Ao mesmo tempo, a guerra de Israel contra Gaza representa um obstáculo para a agenda mais ampla de Trump no Oriente Médio e complica sua autoimagem como um pacificador que porá fim às guerras da era Biden. Antes de partir para o Oriente Médio, Trump declarou publicamente que era hora de a “guerra brutal” chegar ao fim, no exato momento em que Netanyahu prometia um ataque militar sem fim e uma guerra de conquista.

“O Hamas tem demonstrado em todas as suas comunicações, inclusive com o governo americano, sua disposição de se envolver construtivamente com todas as partes interacionais interessadas para atingir este objetivo: o fim imediato da guerra e o lançamento de um processo político confiável que leve ao estabelecimento de um Estado palestino totalmente independente”, disse Basem Naim, alto funcionário do Hamas e membro de seu gabinete político. “O presidente Trump possui a influência e a autoridade necessárias para tornar isso realidade, caso haja vontade política”.
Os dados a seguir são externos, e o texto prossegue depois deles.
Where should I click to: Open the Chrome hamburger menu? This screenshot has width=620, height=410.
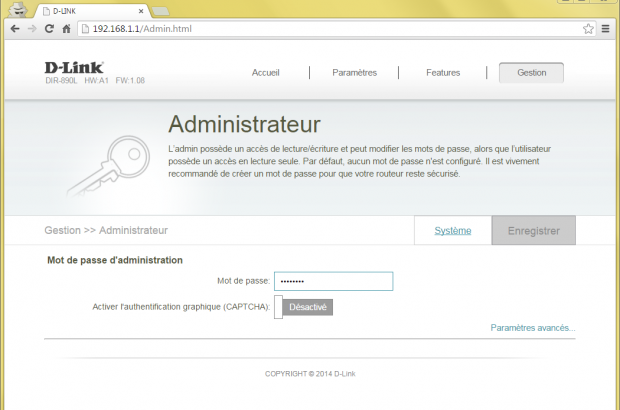coord(606,30)
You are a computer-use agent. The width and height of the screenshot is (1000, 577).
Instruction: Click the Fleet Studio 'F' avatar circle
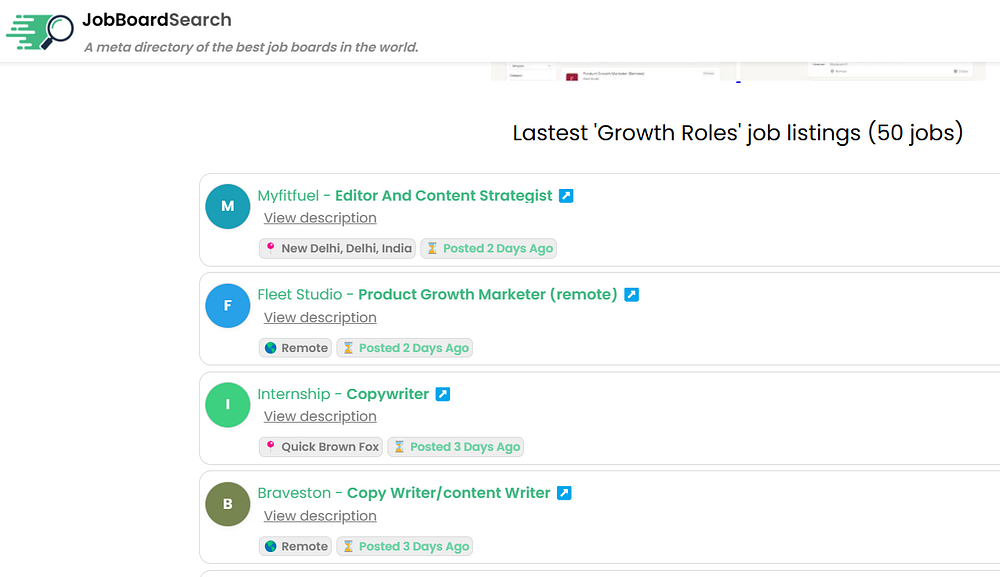coord(228,305)
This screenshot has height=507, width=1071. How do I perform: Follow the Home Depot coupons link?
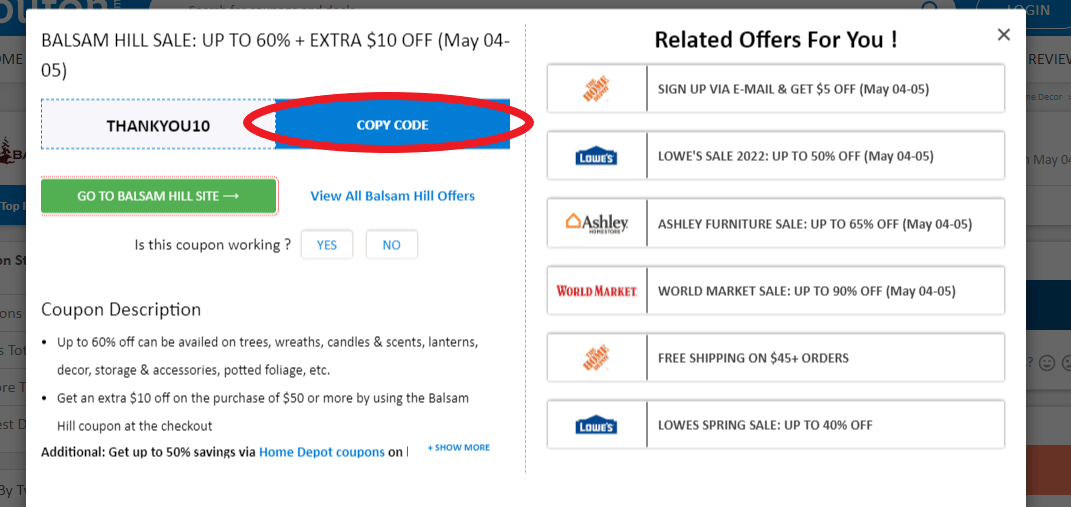pos(321,452)
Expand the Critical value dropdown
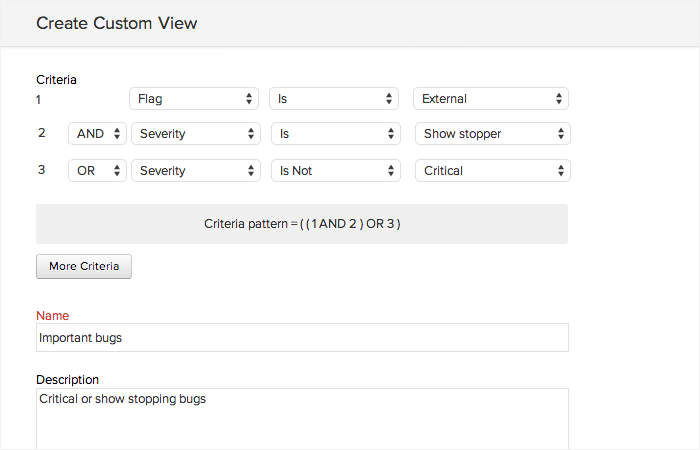This screenshot has height=450, width=700. tap(492, 171)
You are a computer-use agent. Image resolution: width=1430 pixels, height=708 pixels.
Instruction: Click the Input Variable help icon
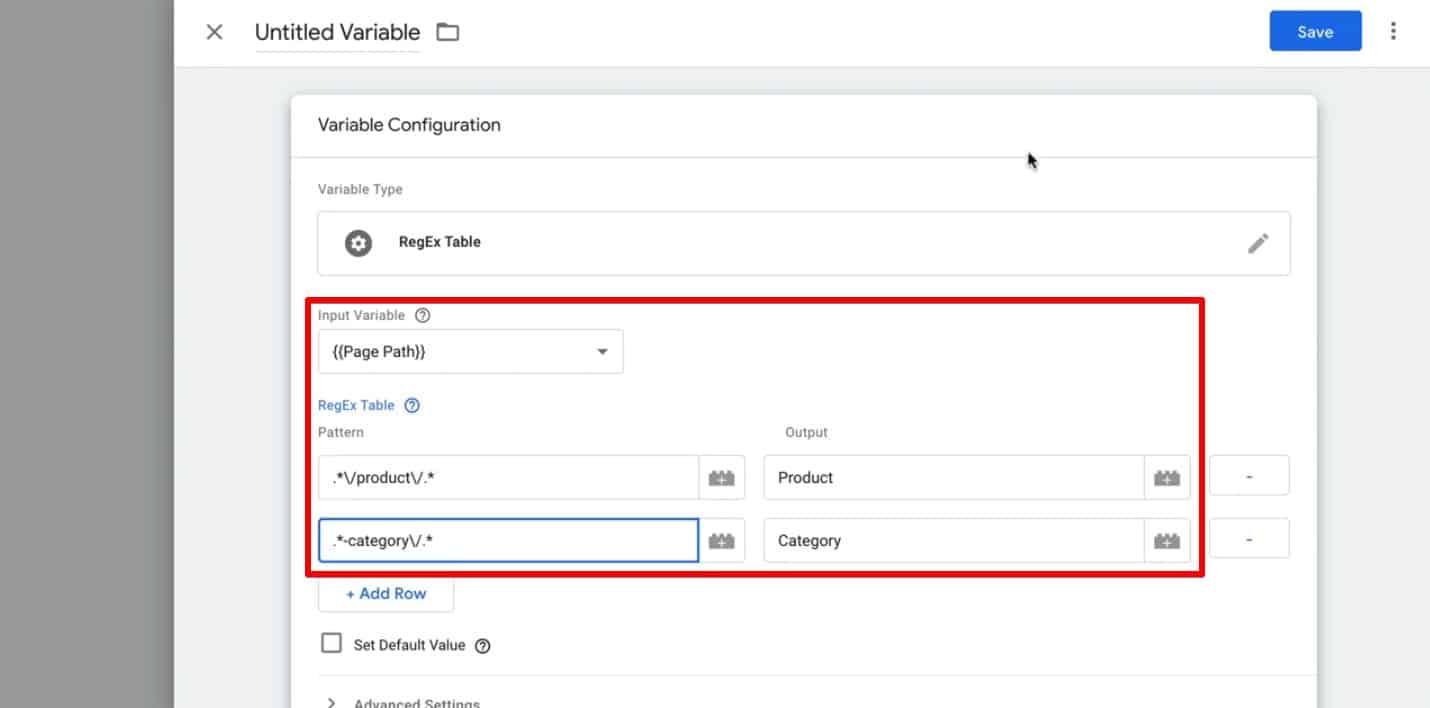(x=422, y=314)
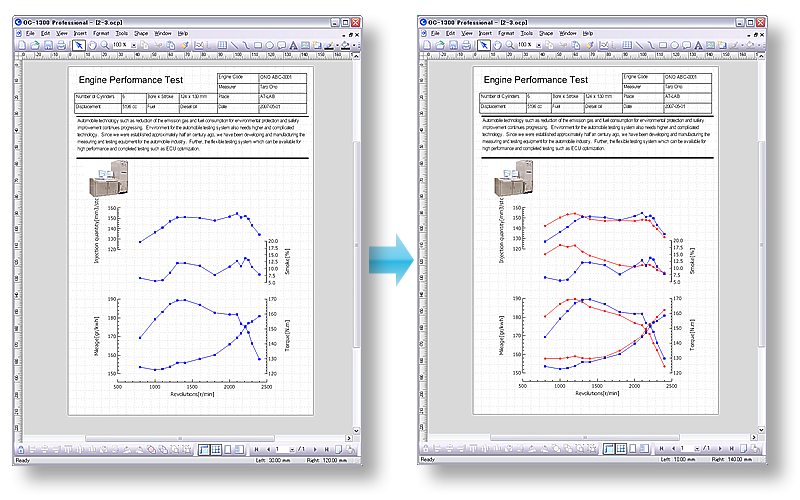800x500 pixels.
Task: Pick the ellipse shape tool in right window
Action: [x=675, y=45]
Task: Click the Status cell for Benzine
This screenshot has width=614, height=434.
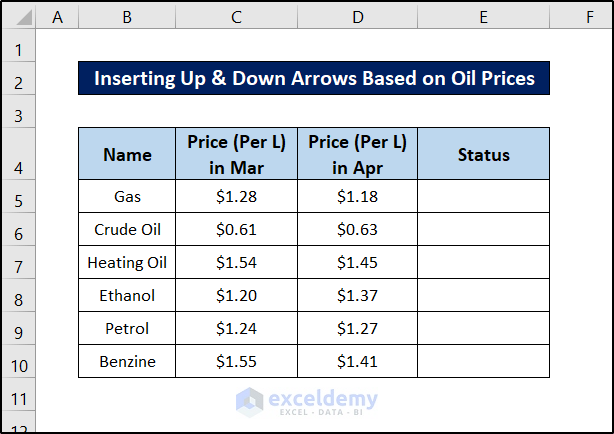Action: (483, 361)
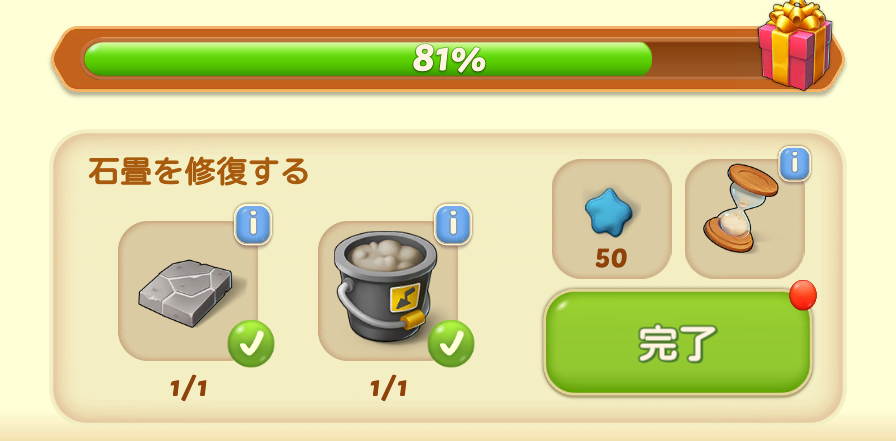Tap the 50 star reward amount

[611, 259]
Se Trump finalmente adotar a narrativa israelense de que a destruição total do Hamas e a desmilitarização de Gaza são a única solução, o que é uma possibilidade real, então o derramamento de sangue continuará. Israel seguirá em frente com sua guerra de aniquilação e os palestinos continuarão a lutar por suas vidas. Trump, no entanto, é notoriamente obcecado tanto por seu legado quanto por usar o cargo de presidente para enriquecer os negócios de sua família.

Não há dúvida de que as recentes ações de Trump — negociar com o Irã, concordar com um cessar-fogo com Ansar Allah (os Houthis) no Iêmen e manter conversas diretas com o Hamas — atraíram a ira de Netanyahu e sua turma. Mas, como aconteceu frequentemente com Biden, é provável que vazamentos para a mídia sobre graves divergências entre os EUA e Israel sejam exagerados e não indiquem qualquer mudança significativa na dedicação dos EUA à agenda aniquilacionista de Israel.

Também é verdade que Trump é imprevisível e errático. É uma realidade obscena que a melhor esperança para pôr fim ao genocídio de Gaza possa residir na possibilidade de Trump determinar que suas prioridades pessoais estão em conflito tão agudo com a agenda de Netanyahu que ele decida que a guerra deve acabar.